## [THE EXERCISE]
Can you reproduce every row unchanged, everything from the line containing "Task: Click the" down to the line containing "(x=719, y=325)", both included?
────────────────────
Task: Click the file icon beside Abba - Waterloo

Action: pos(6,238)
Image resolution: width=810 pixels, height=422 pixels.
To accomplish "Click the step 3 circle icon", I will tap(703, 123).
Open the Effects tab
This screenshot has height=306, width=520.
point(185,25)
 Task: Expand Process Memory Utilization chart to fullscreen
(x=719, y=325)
────────────────────
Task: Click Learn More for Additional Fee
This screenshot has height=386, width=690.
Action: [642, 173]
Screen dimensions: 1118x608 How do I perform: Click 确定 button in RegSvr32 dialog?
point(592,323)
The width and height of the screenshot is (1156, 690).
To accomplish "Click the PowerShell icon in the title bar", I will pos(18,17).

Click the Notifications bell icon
────────────────────
## [SOLUTION TO THIS PROBLEM]
Task: Click the file icon beside Abba - Waterloo

Action: pos(6,238)
Image resolution: width=810 pixels, height=422 pixels.
To accomplish "Click the step 3 circle icon", I will tap(703, 123).
Open the Effects tab
This screenshot has height=306, width=520.
point(185,25)
 Task: Expand Process Memory Utilization chart to fullscreen
(x=719, y=325)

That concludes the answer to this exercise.